Sebenarnya wacana ini pernah dibahas tahun 2014 – 2019. Waktu itu BPJS defisit sangat besar, sampai berkali-kali Pemerintah mengucurkan dana subsidi. Tidak berlanjut, karena wakil-wakil dari Federasi Buruh akan keluar dari keanggotaan BPJS Kesehatan. Mereka mengancam akan kembali ke Jamsostek di mana disitu ruang perawatan tetap dibedakan antara pekerja baru dengan yang lama.
“Sekarang BPJS Kesehatan telah surplus puluhan trilyun rupiah. Jadi kami dari BPJS Kesehatan kalau mau menerapkan KRIS untuk RS mitra BPJS, lebih banyak mudharatnya daripada manfaatnya.”
Demikian paparan Direktur Pengembangan dan Manajemen Resiko BPJS Kesehatan DR Dr Mahlil Ruby M Kes pada Wibiner bertajuk “”BPJS Satu Kelas Standar : “Implementasi dan Kendala di Fasilitas Kesehatan” yang diadakan FH Universitas Hang Tuah Surabaya Senin (28/2).
Menurut Mahlil, definsi standar dalam pelayanan pasien di rumah sakit, masih simpang siur. Kemarin saya dari Wakatobi, kelas III RS Wakatobi Sultra sangat beda dengan kelas III RS RS di Jakarta. Terlalu banyak harus disesuaikan bila KRIS ini diberlakukan. Apakah stakeholder RS sudah siap.
Pemakalah lain, Dekan FH Universitas Hang Tuah, merujuk biaya investasi cukup besar bila mau merubah kamar kelas I dengan dua tempat tidur menjadi 4 atau 6 tempat tidur. Dari segi prasarana, berapa banyak kamar kecil, luas ruangan, pencahayaan, stop kontak listrik, berapa banyak stop konrak oksigen sentral, dan lain sebagainya. Belum lagi dari aspek hukum, sebab dalam UU SJN No 40Tahun 2004 secara implisit tentang kamar standar tidak jelas, hanya disebutkan pasien Non PBI bisa naik kelas dengan membayar seluruh biaya dari RS bersangkutan.

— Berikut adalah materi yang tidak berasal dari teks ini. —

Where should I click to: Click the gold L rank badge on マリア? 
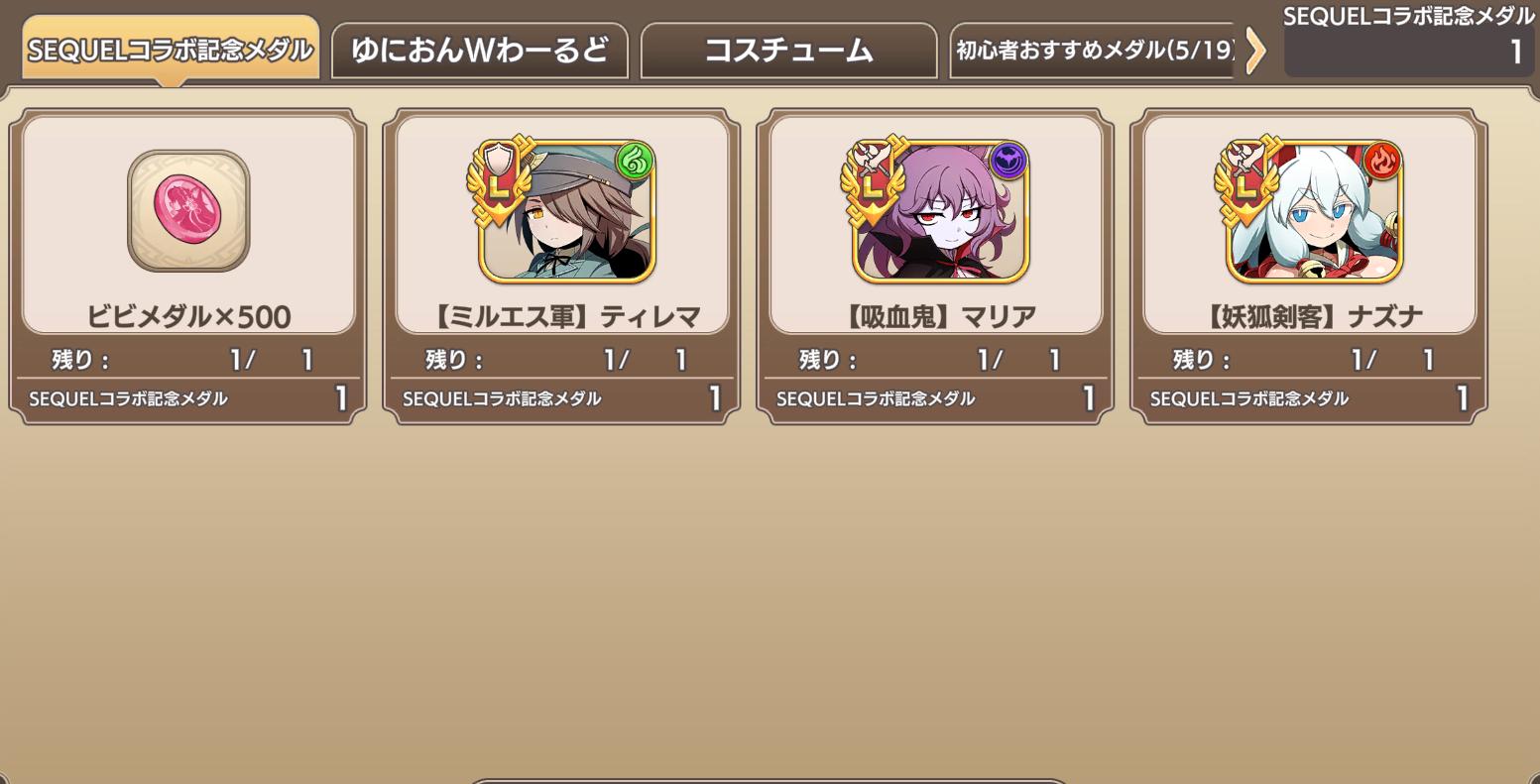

Belum masalah tarif. Apakah satu tarif. Misalnya Rp 70.000 per bulan per orang, bagaimana kemampuan dana Kemenkes untuk menambah iuran anggota PBI dari Rp42 000 menjadi Rp 70.000 dengan jumlah peserta puluhan jura jiwa. ASN golongan IV contoh lain, apakah mereka tidak akan protes bila iurannya lebih tinggi, sementara ruang rawat inapnya sama dengan yang lain.
“Bukan tidak mungkin akan ada yang mengajukan gugatan di Pengadilan. Tapi bagi kami BPJS, kalau regulator dalam hal ini Kemenkes sudah memutuskan, mau tak mau BPJS harus laksanakan. Dilematis memang,” pungkas DR Dr Mahlil Ruby M.Kes, Direktur Pengembangan dan Manajemen Resiko BPHS Kesehatan.